А. М.-Б.: Итак. Мы начали с абортов. Потом мы призвали людей не рожать детей. И вот мы подошли к той точке, когда пожилой человек остаётся бездетным, по факту никому не нужным, и государство умывает руки со словами: я могу предложить тебе только убийство. И это всё – под видом продвижения свободы, образа жизни – путешествуй, трать деньги, наслаждайся.
Отец Фёдор: Хочу подчеркнуть, что это навязывается нашему государству. Оно сопротивляется, конечно. Потому что в нашей системе власти есть здоровые силы, которые этому противятся. Но мы должны всегда помнить, что мы страна, победившая фашизм. Мы страна, которая освободила Европу от фашизма. И, наверное, было бы хорошо, если бы мы освободили и от эвтаназийного фашизма и наше мышление, и сознание людей, которые ещё пока смотрят на Россию как на нравственный ориентир.
А. М.-Б.: Спасибо вам большое за эту фундаментальную беседу. Резюмируем.
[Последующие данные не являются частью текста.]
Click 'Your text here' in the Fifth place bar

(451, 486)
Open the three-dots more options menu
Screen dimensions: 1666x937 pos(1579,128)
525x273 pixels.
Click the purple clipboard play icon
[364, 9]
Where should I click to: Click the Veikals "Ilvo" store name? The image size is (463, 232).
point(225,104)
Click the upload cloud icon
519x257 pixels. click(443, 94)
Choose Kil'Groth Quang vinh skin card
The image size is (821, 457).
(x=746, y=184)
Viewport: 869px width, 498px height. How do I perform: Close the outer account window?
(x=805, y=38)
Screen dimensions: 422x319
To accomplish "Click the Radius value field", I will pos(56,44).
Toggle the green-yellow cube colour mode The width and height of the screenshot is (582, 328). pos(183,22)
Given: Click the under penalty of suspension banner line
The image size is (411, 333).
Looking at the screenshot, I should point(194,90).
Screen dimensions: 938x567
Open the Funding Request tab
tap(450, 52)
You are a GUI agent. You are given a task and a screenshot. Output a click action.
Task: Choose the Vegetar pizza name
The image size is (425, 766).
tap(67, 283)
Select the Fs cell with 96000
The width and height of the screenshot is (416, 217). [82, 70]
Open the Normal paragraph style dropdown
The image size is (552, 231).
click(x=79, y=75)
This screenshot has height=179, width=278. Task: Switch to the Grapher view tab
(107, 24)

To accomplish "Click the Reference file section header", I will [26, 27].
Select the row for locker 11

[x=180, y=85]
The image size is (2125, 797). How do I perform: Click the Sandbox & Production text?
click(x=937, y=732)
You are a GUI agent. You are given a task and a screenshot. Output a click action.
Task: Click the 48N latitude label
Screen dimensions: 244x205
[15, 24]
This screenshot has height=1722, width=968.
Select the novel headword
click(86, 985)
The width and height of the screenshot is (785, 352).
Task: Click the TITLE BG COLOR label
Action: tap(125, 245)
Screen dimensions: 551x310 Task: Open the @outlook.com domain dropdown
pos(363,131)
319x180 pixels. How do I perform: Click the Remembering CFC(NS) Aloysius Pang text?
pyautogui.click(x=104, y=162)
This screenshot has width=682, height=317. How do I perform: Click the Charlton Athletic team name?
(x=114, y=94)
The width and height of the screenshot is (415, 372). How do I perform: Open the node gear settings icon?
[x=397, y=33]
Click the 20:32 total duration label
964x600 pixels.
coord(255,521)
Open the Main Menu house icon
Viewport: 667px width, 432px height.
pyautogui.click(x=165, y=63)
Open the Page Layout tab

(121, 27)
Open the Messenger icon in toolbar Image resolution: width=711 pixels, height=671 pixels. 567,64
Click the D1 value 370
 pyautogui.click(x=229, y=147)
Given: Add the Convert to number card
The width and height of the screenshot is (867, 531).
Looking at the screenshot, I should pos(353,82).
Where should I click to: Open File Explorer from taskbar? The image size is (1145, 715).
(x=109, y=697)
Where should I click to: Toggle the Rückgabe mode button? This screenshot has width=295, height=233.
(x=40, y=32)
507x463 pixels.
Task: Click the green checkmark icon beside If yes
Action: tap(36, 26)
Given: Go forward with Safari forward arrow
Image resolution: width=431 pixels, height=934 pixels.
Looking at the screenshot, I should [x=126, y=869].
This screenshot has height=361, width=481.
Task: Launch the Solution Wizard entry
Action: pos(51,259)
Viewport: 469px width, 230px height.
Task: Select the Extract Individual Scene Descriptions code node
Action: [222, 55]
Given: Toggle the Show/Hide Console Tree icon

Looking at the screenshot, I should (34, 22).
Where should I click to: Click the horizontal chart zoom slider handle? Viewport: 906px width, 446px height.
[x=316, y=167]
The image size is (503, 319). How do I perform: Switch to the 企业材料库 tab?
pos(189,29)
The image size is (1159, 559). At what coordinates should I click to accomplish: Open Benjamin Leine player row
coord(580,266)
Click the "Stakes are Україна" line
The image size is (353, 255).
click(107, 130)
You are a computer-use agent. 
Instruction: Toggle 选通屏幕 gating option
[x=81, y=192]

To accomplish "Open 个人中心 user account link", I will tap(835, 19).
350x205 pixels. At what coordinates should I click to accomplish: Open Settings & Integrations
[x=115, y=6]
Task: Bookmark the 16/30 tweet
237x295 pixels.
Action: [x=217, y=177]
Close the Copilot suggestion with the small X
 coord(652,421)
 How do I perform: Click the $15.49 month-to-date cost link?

Эвтаназия выгодна недобросовестным политикам, которые хотят окончательно снять с себя социальные обязательства. Причём руками самих людей. У эвтаназии нет дна. Кто будет судить, кто должен жить, кто – умереть? Кто будет обозначать цену человеческой жизни? Кто будет определять полноценность и целесообразность каждого? Спросите у самого себя, входите ли вы в этот список, который будет нужен кому-то? И мы опять возвращаемся к тому, что для врача самым главным предметом должна быть этика.